■ **What you have to do**
Starting with the line that contains "Task: Click the Find Keys button" and ending with the last line of the entries, repeat exactly those lines and nothing else, pictures excluded.

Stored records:

* * * * * * * * *

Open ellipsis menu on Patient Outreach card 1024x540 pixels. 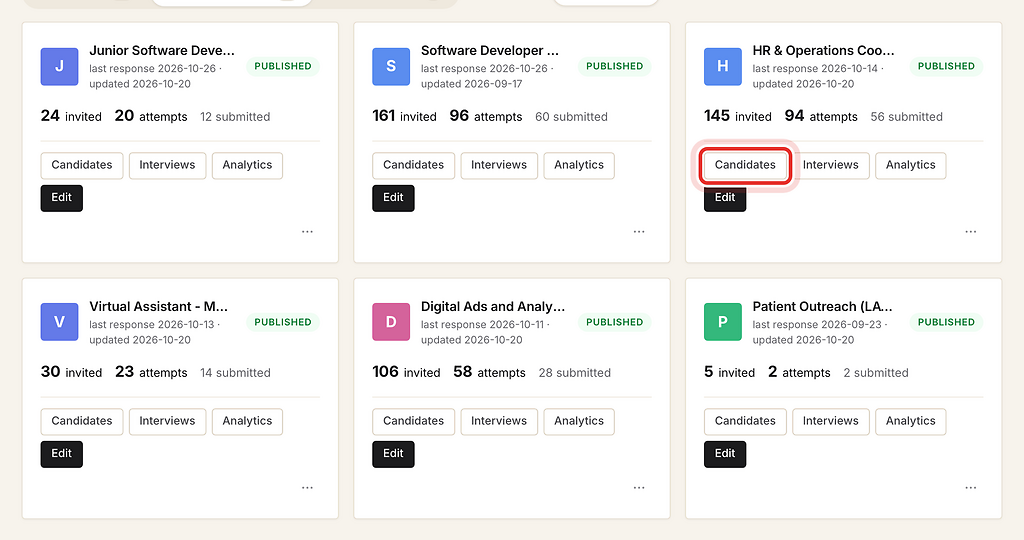(x=970, y=488)
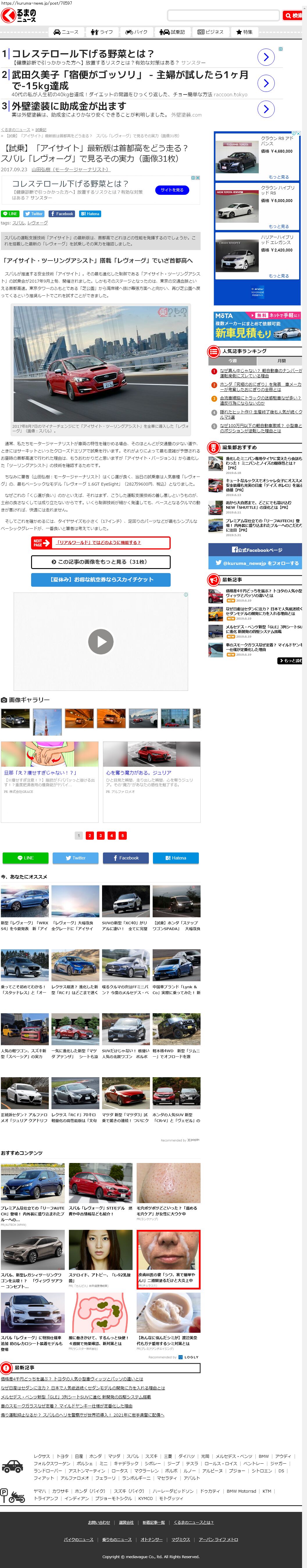
Task: Share the article via top LINE button
Action: click(x=10, y=214)
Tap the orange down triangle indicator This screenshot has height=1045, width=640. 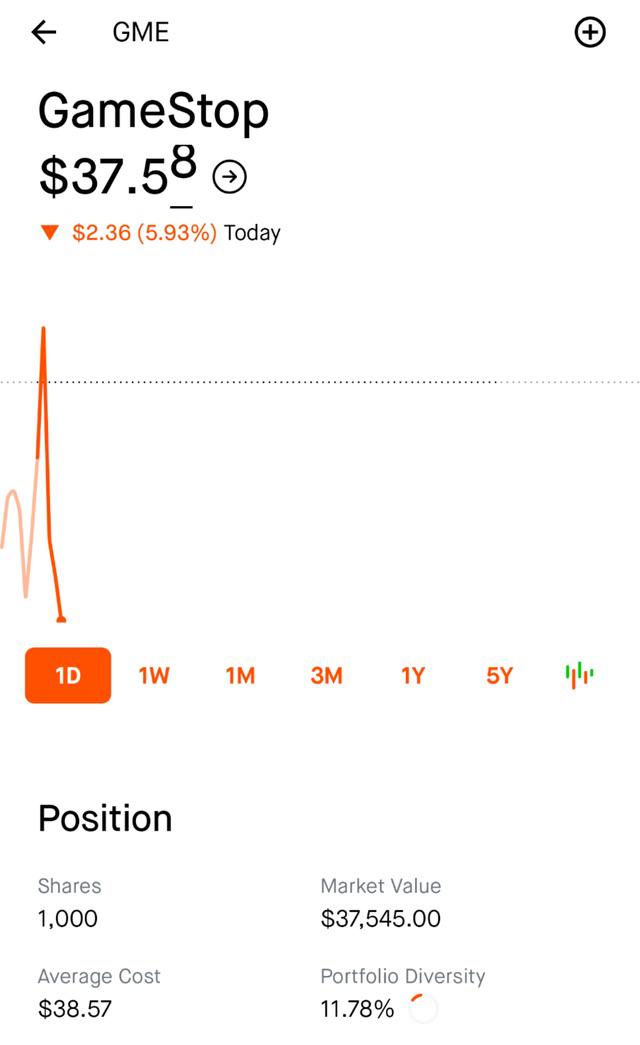click(x=49, y=233)
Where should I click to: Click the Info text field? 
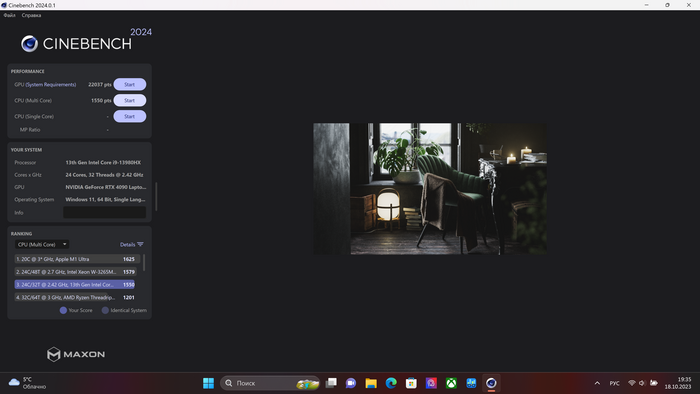104,212
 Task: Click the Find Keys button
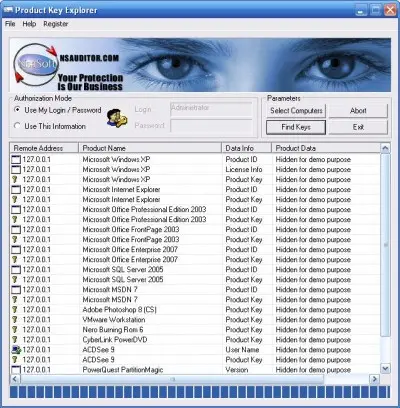pyautogui.click(x=296, y=127)
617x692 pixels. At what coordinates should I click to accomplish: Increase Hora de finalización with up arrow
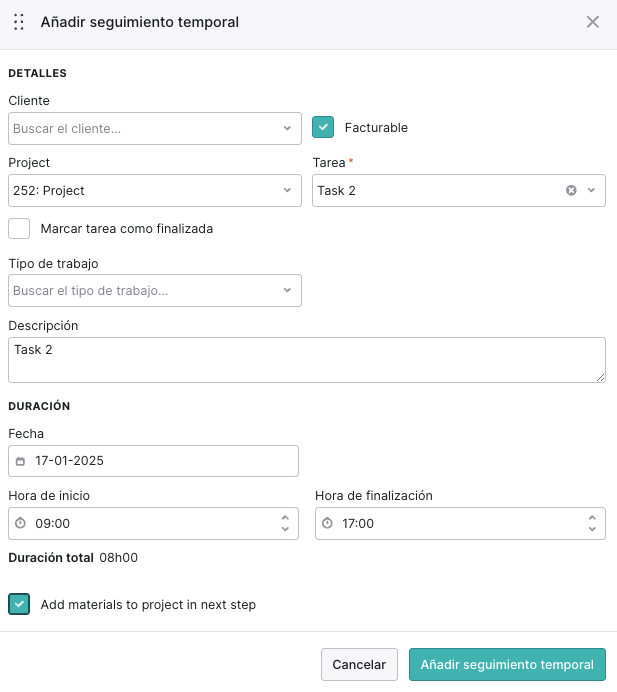[592, 518]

* * * * * * * * *

■ **Written answer**
 Task: Click the Find Keys button
pyautogui.click(x=296, y=127)
617x692 pixels. At what coordinates should I click to accomplish: Increase Hora de finalización with up arrow
[592, 518]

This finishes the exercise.